Per citare ancora una volta il validissimo testo di Castells "l'economia potenziata dalle reti esplora

incessantemente il pianeta alla ricerca di opportunità di profitto, c'è un processo di sfruttamento

accelerato delle risorse naturali, nonchè di crescita economica dannosa per l'ambiente [...] se

includiamo nello stesso modello di crescita la metà della popolazione planetaria che è attualmente

esclusa, il modello di produzione e consumo industriali che abbiamo creato non è ecologicamente

sostenibile.

La soluzione per le enormi quantità di e-waste prodotte dal nostro modello di sviluppo non è una sola,

ma va trovata per ogni passaggio che fanno questi prodotti. Vanno innanzitutto applicate su scala

globale tecniche di eco-design che già esistono, e permettono una separazione più semplice ed

economica dei vari materiali presenti nei circuiti elettronici. Il passaggio successivo è quello di

sensibilizzare le aziende distributrici di prodotti elettronici nel ruolo fondamentale che devono avere

per quanto riguarda il recupero di prodotti usati. A questo punto sarà la catena di smaltimento a dover

applicare le corrette tecniche, in modo da ridurre al minimo l'impatto inquinante dell'e-waste, oltre a

Page 43: Sostenibilità e dinamiche sociali

recuperare i prodotti quando possibile. La funzione di controllo dovrà essere svolta da istituzioni

nazionali ed internazionali (come il BAN), in modo che le regole che ora esistono vengano finalmente

applicate in ogni situazione.

CRITERI DI SOSTENIBILITÀ

Il nostro lavoro vuole portare a riflettere sul tema più generale della sostenibilità economico-sociale. Si

è visto quali siano le potenzialità delle nuove teconologie dell'informazione e quali problematiche

derivino dal loro utilizzo. Queste teconologie rappresentano in qualche modo degli artefatti cognitivi

che, progettati e pensati in maniera sostenibile, potrebbero risolvere alcune problematiche su diversa

scala, partendo dal locale per arrivare al globale. Pertanto si è ritenuto utile formulare alcune linee

guida su come gli artefatti dovrebbero essere concepiti.

1° La produzione dell'artefatto non deve generare forme di "neo-colonialismo" e gravare sull'economia

dei paesi in via di sviluppo.

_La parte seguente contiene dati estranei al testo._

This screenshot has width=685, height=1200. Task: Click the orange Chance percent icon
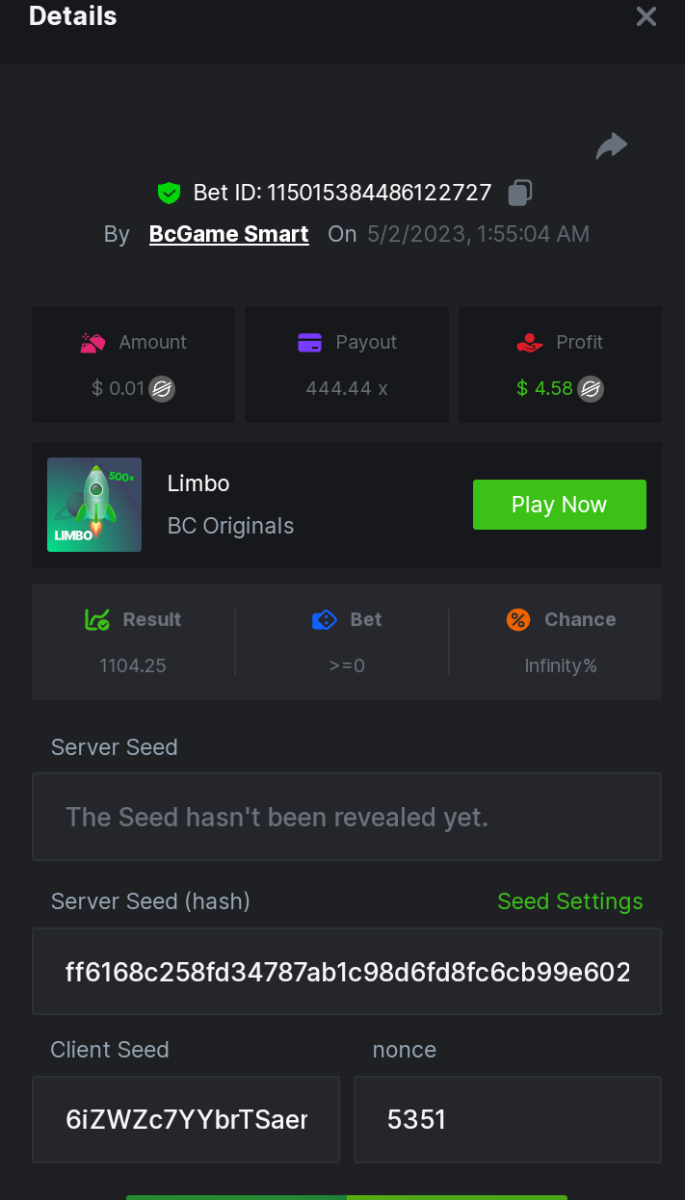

Prodotti realizzati in occidente per risolvere il digital divide farebbero solo

crescere l'economia dei paesi più ricchi senza trasferire competenze e ricchezza ai paesi che si vogliono

aiutare.

2° L'artefatto deve avere un costo sostenibile per essere accessibile al maggior numero di fasce sociali.

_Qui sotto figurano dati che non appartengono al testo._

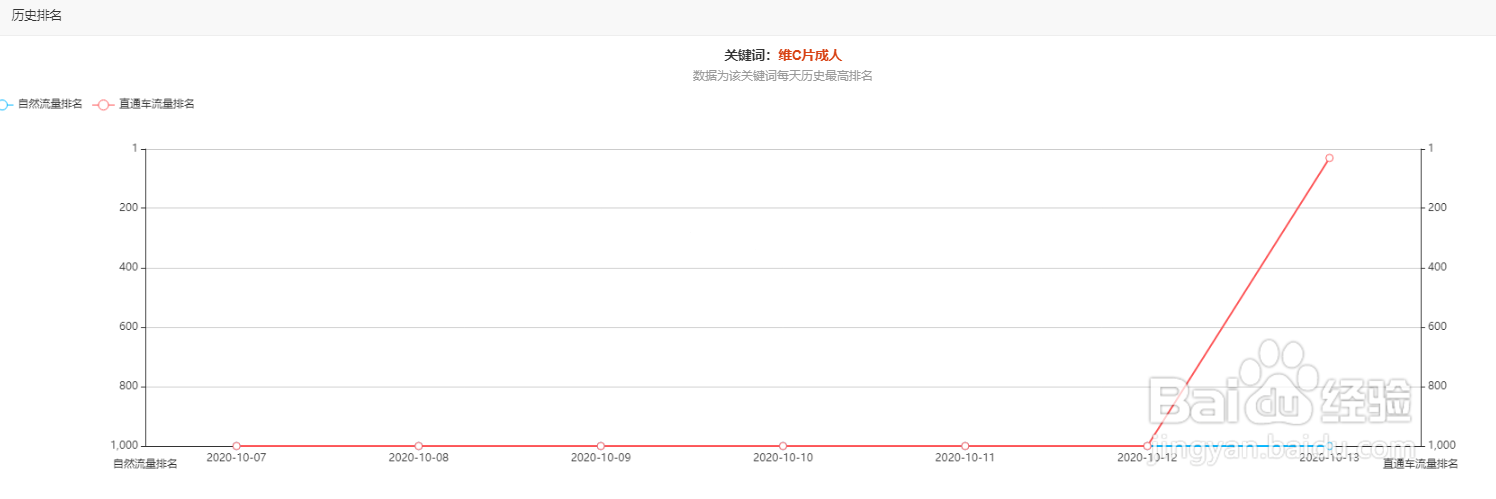Open the 历史排名 panel header
The width and height of the screenshot is (1496, 499).
tap(37, 16)
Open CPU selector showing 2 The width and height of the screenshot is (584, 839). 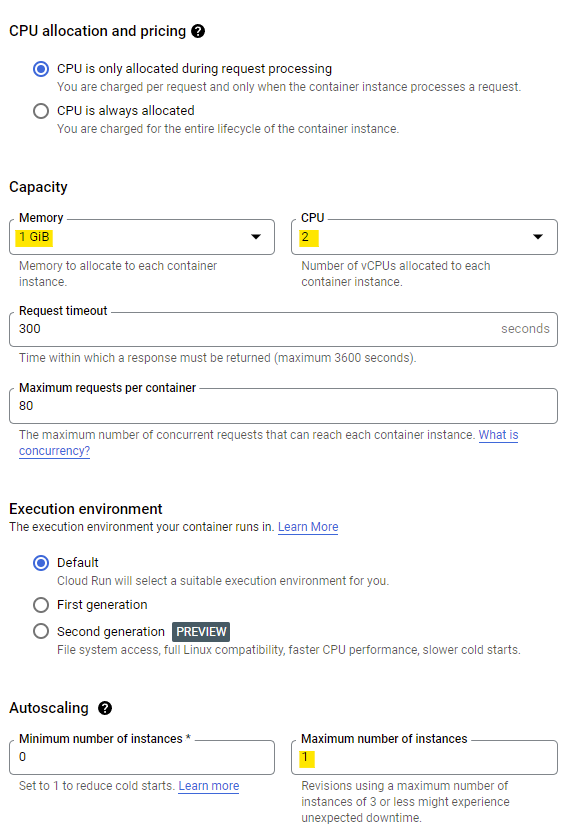[424, 237]
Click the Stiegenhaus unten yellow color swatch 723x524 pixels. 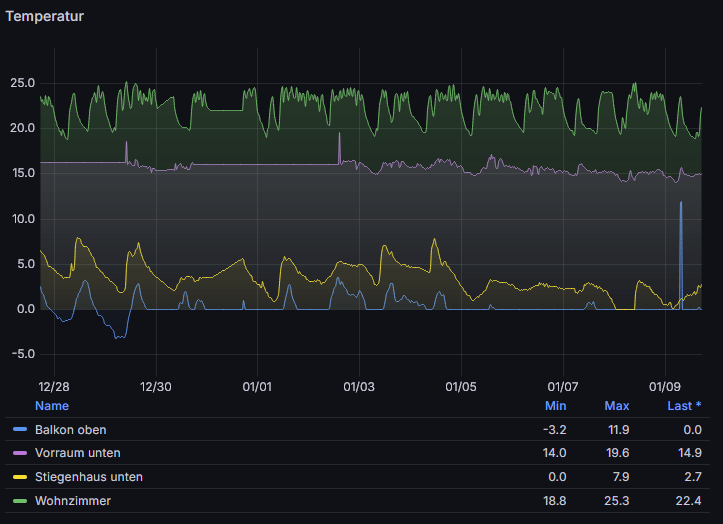click(x=20, y=477)
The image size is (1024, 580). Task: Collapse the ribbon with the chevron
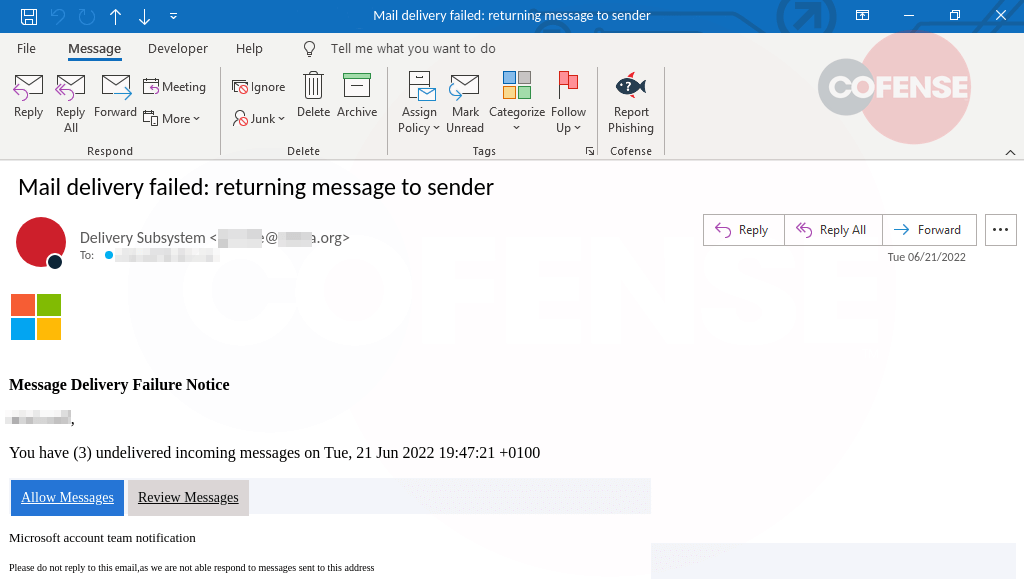tap(1010, 151)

3° Adozione della filosofia open source, sia per quanto riguarda le componenti hardware che per il

software, e unificazione degli standard inteso in senso di compatibilità e componibilità

4° Gli artefatti devono essere realizzati con materiali riciclabili grazie alle nuove tecniche di eco-

design, in modo da favorire il riutilizzo dei materiali usati o il loro corretto smaltimento.